Le noyau qui crée, puis consolide Libération en zone sud a pour caractéristique d’être à la fois contre l’occupant nazi et contre le régime de Vichy et son chef. Mais résister, entre 1940 et 1942, contre le régime de Vichy en zone sud, cela n’est pas si facile : c’est se condamner à un certain isolement et, malgré cela, tenir bon son cap. Le groupe essuie des refus, connaît des coups d’arrêt. Avec la foi du charbonnier, ses membres ne désarment pourtant pas. Et Lucie Aubrac force l’admiration et le respect de ses camarades par sa détermination, par son courage, par son inventivité. Quand son mari est arrêté avec d’autres responsables de l’Armée secrète le 15 mars 1943, elle monte aussitôt une opération pour les faire évader. Cette opération échoue le 23 mars. Son mari est remis en liberté provisoire début mai. Ensemble, avec l’appui de groupes francs, ils libèrent leurs autres camarades. Mais Raymond Aubrac est à nouveau arrêté le 21 juin à Caluire en compagnie de Jean Moulin. Elle organise une opération commando qui le libère au cœur de Lyon, quatre mois plus tard.

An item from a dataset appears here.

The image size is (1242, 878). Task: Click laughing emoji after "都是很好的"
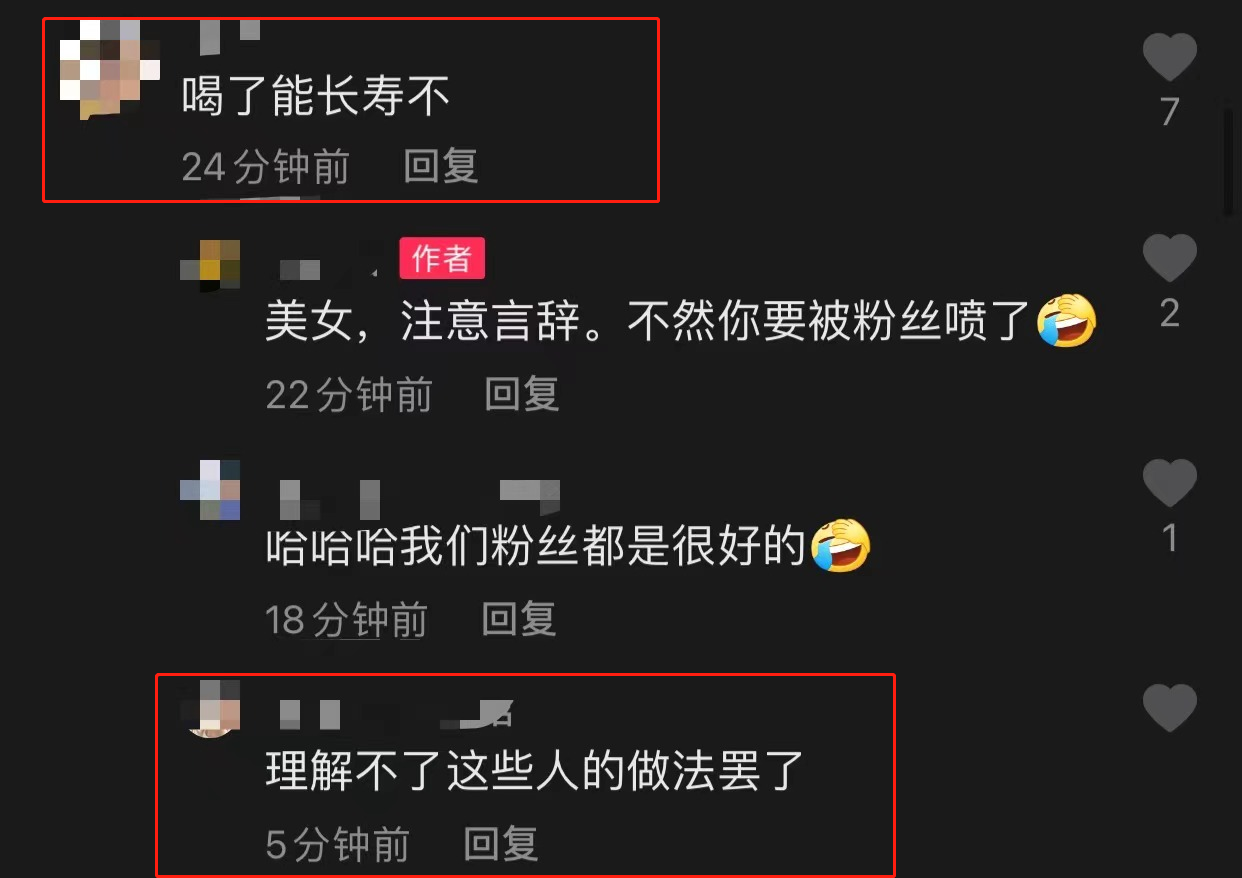(841, 546)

Autour de Lucie Aubrac et de ses coups d’audace, naît dans le petit monde de la clandestinité une sorte de légende. On en trouve trace dans L’Armée des ombres de Joseph Kessel, dont la rédaction est achevée à Londres en septembre 1943. Le personnage de Mathilde emprunte des traits à Lucie Aubrac et même des éléments précis de son itinéraire résistant.
Loin de cette légende en gestation, il y a une réalité très dure qui faite suite à l’opération commando du 21 octobre 1943. Traqué, le couple doit, en effet, vivre une vie d’errance de refuge en refuge, dans l’attente d’un avion qui les emporte finalement avec leur petit garçon à Londres, le 8 février 1944. Le 12, Lucie Aubrac accouche à Londres d’une fille, prénommée Catherine, pseudonyme de sa mère. Elle a été nommée en novembre 1943 membre de l’Assemblée consultative provisoire d’Alger au titre de la Résistance intérieure à une date, soulignons-le, où les femmes n’avaient pas encore le droit de vote. En juillet 1944, elle participe à la mise en place des Comités de Libération dans les zones libérées. Elle rejoint ensuite son mari, commissaire régional de la République à Marseille. Après sa révocation en janvier 1945, Raymond Aubrac regagne Paris avec sa femme qui siège à l’Assemblée consultative.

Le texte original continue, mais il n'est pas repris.